LG Chem and partners will spend $300 million to build plants in China for polyvinyl chloride raw materials. The units, in Tianjin, include a caustic soda plant, an ethylene dichloride plant, and a vinyl chloride plant. The vinyl chloride will feed LG Dagu, an LG subsidiary that operates a PVC plant nearby. In addition to proximity to LG Dagu, LG and its partners say they selected Tianjin because of local availability of the starting materials electricity and salt. Ethylene, another key material, will be imported mostly from South Korea and Japan. The new units are expected to open at the end of next year.
Hitachi Chemical will spend about $5 million to expand by 30%, to 2,600 metric tons, its annual capacity for chemical mechanical planarization slurries.
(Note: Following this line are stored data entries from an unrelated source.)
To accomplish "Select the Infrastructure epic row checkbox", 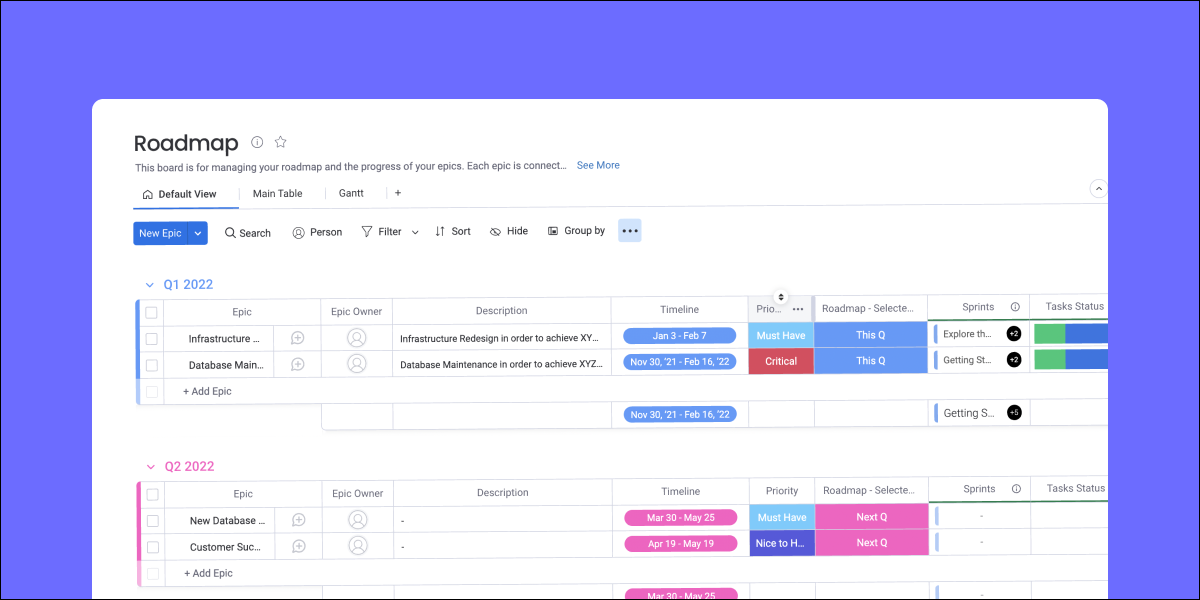I will click(x=152, y=339).
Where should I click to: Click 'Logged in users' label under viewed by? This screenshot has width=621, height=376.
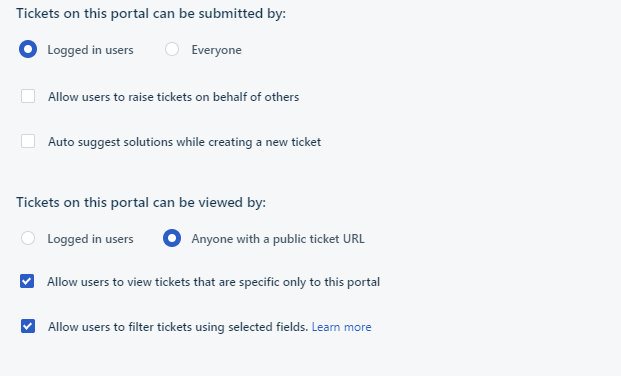(x=90, y=239)
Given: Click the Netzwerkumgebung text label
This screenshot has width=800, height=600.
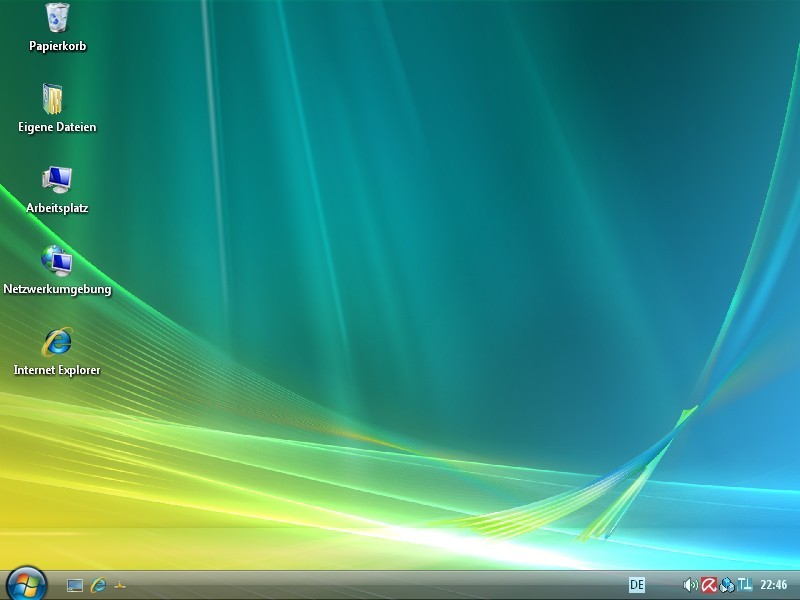Looking at the screenshot, I should 57,289.
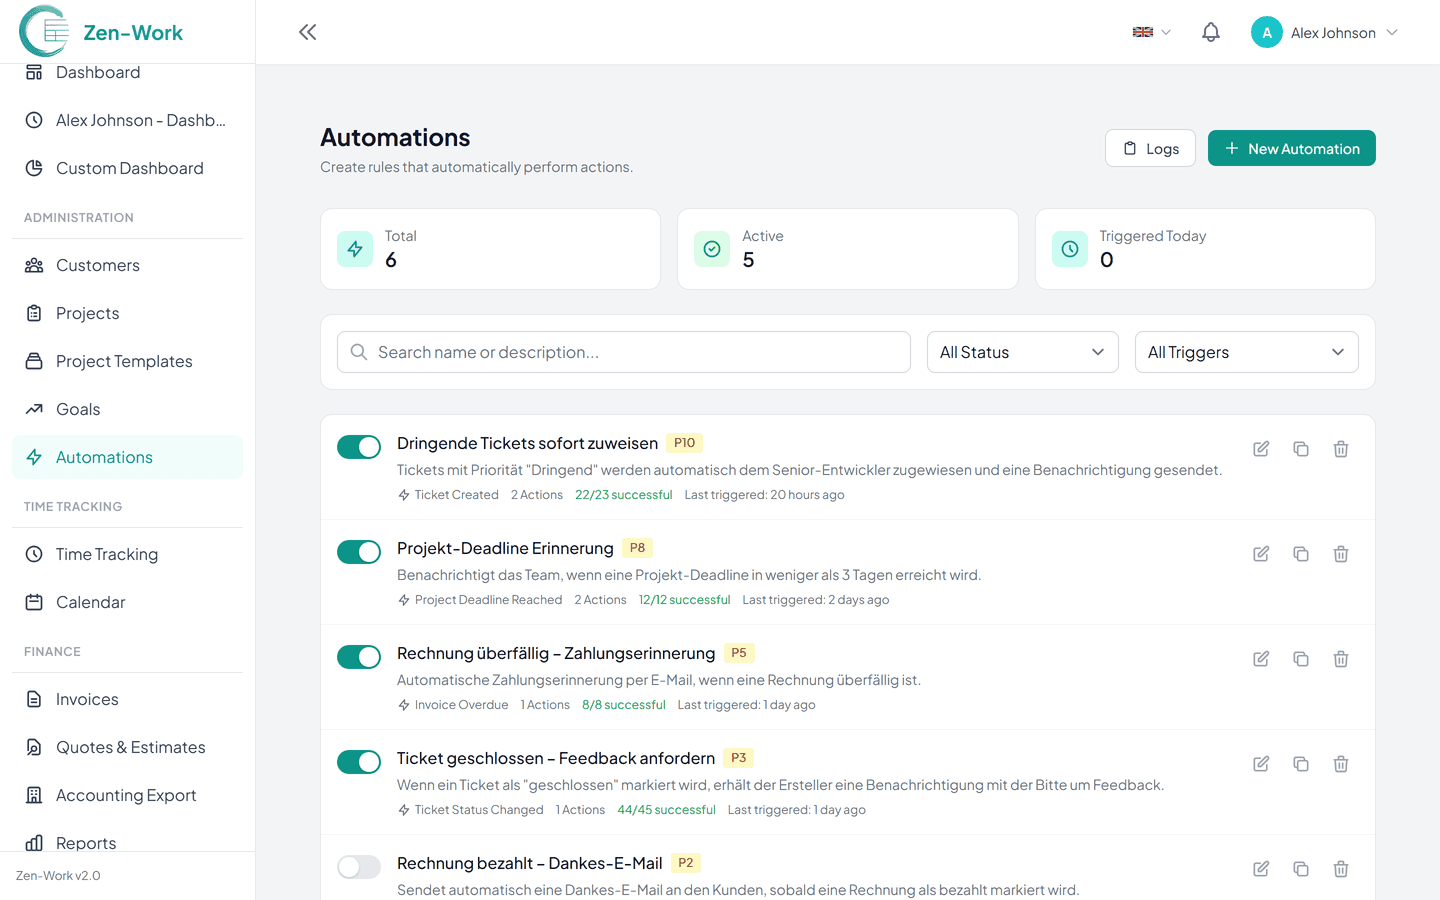Edit the Dringende Tickets sofort zuweisen automation

(1261, 449)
The slurries are used in the manufacture of high-end semiconductors.
BASF will open a technical center for refinery chemicals on the campus of Gubkin State University of Oil & Gas in Moscow. The firm says the center will allow it to respond to the specific demands of the local market.
VioQuest Pharmaceuticals has opened a pilot plant in Jiashan, China, capable of making 100-kg batches of chiral building blocks and catalysts. The firm says the facility is staffed mostly by Ph.D. and M.S. chemists.
Pfizer and Isis Pharmaceuticals are collaborating to develop antisense drugs for ophthalmic disease. Isis is slated to receive a technology access fee of $1 million, research funding, and milestone payments.
Asahi Glass will spend $17 million to boost capacity for its Aflas-brand fluoroelastomer 50% by next March. The product is used mainly as covering material for electric cables and as an oil seal in cars and trucks.
DuPont will spend $12 million in South Korea on a market development facility for nonwoven products. The firm says the facility will further its objective of more clearly addressing Asia-Pacific market needs.
Codexis and Bristol-Myers Squibb have formed a research agreement to improve biocatalyst productivity for an undisclosed drug candidate in BMS's pipeline. Codexis will receive funding and undisclosed milestone payments.
MDS Nordion and Macrocyclics have entered a three-year research agreement to develop bifunctional chelates for use in molecular imaging and targeted therapeutics. The chelates will link a radioisotope to an antibody or other molecular targeting agent.